Australian Prime Minister Anthony Albanese was in India on a four-day visit last week. His meetings and exchanges in Gujarat, Mumbai and Delhi sought to deepen the economic and security ties between the two countries. The significance of his visit is manifested in his powerful tweet, “my visit to India reflects my government’s commitment to place India at the centre of Australia’s approach to India-Pacific and beyond”. No doubt, the India-Australia bilateralism is currently at its best. Again, this is strongly endorsed by Albanese, “there has been no point in the histories of both countries where we have had such strong strategic alignment”.
It is, however, important to remember that the relations were not so close until recently. India had under-valued the importance of ties with Australia for her economic interests. Well, this has been an inexplicably hurtful trend in India’s foreign policy – a mismatch between economy and diplomacy. Prime Minister Narendra Modi visited Australia in 2014 which gave a push to the relations between the two countries. He was the first Indian Prime Minister to visit after three decades of former Prime Minister Rajiv Gandhi’s visit to Australia in 1986. The neglect of expanding relations has been corrected. New Delhi’s warmth and reciprocation to Australia can be seen in the visit of 10 Union Ministers to Australia in one year i.e. 2022.
Likewise, Australia has also been in and out of alliances and activities involving India, for instance Quad and Malabar Exercise. Australian’s stance towards India and others was influenced by their changing equation with China. That is, however, history. Both countries now realise the common danger to their interests posed by China who is challenging the supremacy of United States, the leading ally of Australia. At the same time, India and the US relations are also improving slowly but certainly. As their Prime Minister said, “Australians consider India as a friend”. I had the opportunity of hosting a delegation of Australian legislators from Albanese’s party, the Labour Party. When I asked the visiting delegation the prime purpose of their visit, they said, “We are here to make contacts with our comrades as the relations between two countries at a governmental level are becoming closer”. The Labour Party was then in Opposition.
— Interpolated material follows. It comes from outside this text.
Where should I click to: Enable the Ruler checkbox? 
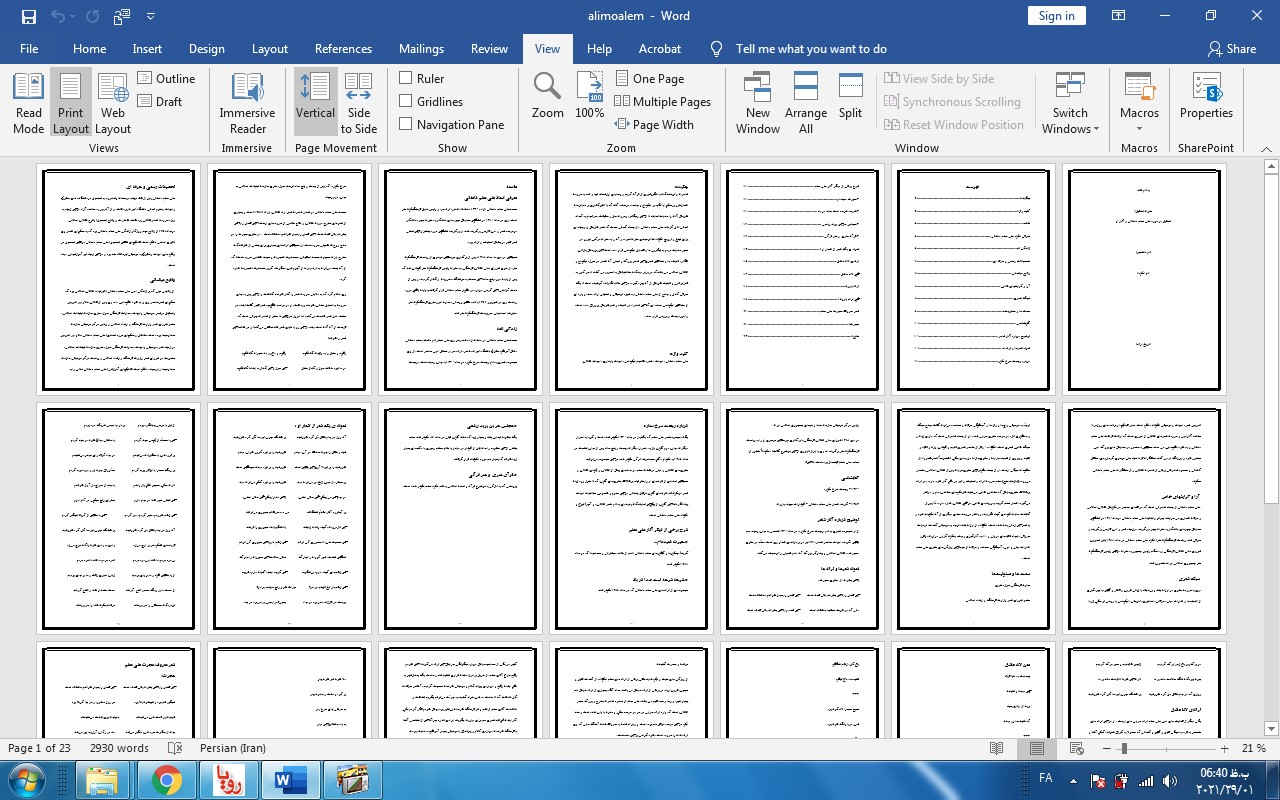coord(406,78)
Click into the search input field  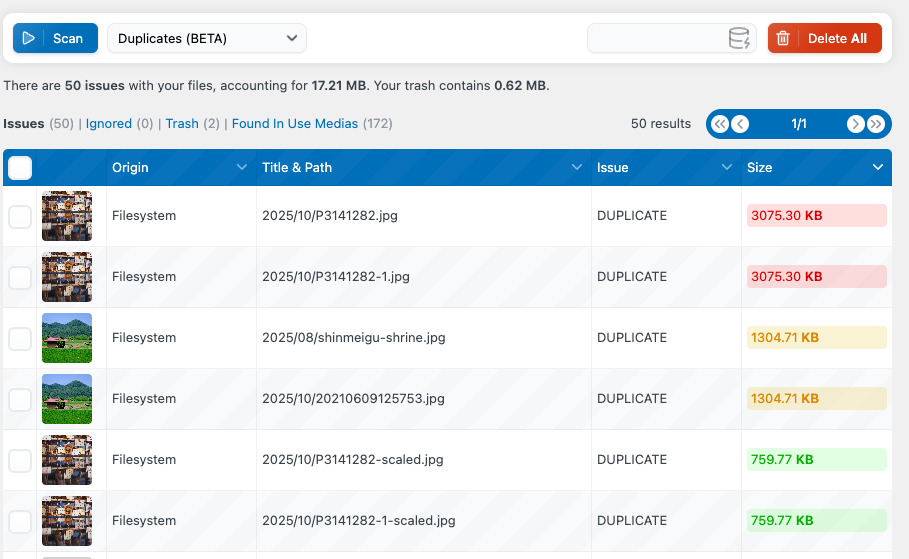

The other variable to factor in is the slow but certain rise of India as a world economic power. Many observers and experts predict the inevitable decline of China and rise of India as economic powers. Given the size of India’s demography and nature of its economy, politics and society, India is bound to remain a market of millions and a source of global supply chain. Unlike China,
Indians are lot closer to things they need, not as dependent on the external market as China has been. Indians can come up with solutions to the problems they face. In a couple of decades, India will be the biggest population in the age group of 40-65, and remain so for at 50 least years. That is huge. Australians recognise this. India is the first stop out of Persian Gulf for any investor and trader. New Delhi also realises that Australia is now friendlier than it is to China. New Delhi can rely on food and mineral supplies from resource-rich Australia.
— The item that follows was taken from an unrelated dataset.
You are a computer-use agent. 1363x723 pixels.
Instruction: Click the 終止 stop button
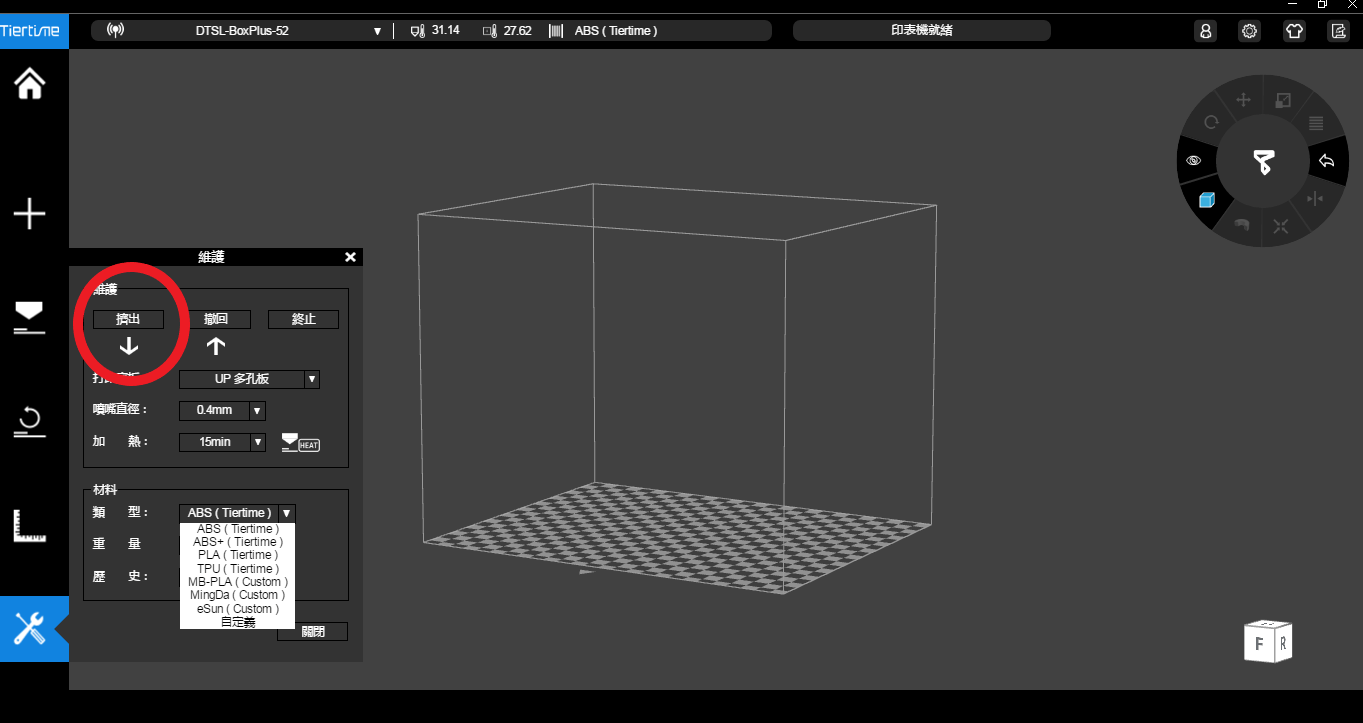303,319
To be specific, as India seeks to emerge as an alternative supply chain, it can lean on Australia for the critical minerals essential to produce stuff like mobile phones, flat screen monitors, wind turbines, solar panels and electric cars etc. Australia is in possession of rare-earth material which is necessary for producing goods which could not be done otherwise. While green energy is being developed across the world, the conventional energies like coal are critical for industrial development. India faces short supplies of coal which is being procured from Australia. Thus, the economic complementarities between India and Australia are enormous, in addition to the natural similarities and synergies in political and social sector.
Let us scan the present scope of ties between India and Australia. Albanese suggested in a pre-visit press conference in Canberra that the bilateralism with India consisted of three sectors – cultural ties, economic relations and national security. He said, “We are investing in building capacities and in relationship covering these sectors”. Albanese added that, his delegation consisting of 34 companies on clean energy and 27 CEOs, leaders of universities and institutes. This is also reflected in the sizeable Indian Diaspora in Australia including sixty thousand students by the end of 2022.
The cultural ties not only relate to cricket but are sought to be expanded to many other areas. Australia nicely fits into India’s efforts to modernise its higher education under the New Education Policy. It has decided to set up two universities in Gujarat’s Gift City; Deakins University has signed an agreement to set up a physical campus. Both are members of the Commonwealth, share democratic traditions, the English language, social-cultural fabric and extended neighbourhood. The economic exchanges will be mainly on energy sector, particularly the solar.
To boost the economic ties, negotiations for a Comprehensive Economic Cooperation Agreement (CECA) were initiated in May 2011; nine-rounds had happened until 2016 when they got suspended pending the outcome of multilateral regional negotiations. In December 2022, an Economic Cooperation and Trade Agreement was initiated which will lead to the signing of CECA. Albanese expressed his strong desire to have this agreement signed covering at least the main principles by the end of the year. This will be the fulcrum of economic relations.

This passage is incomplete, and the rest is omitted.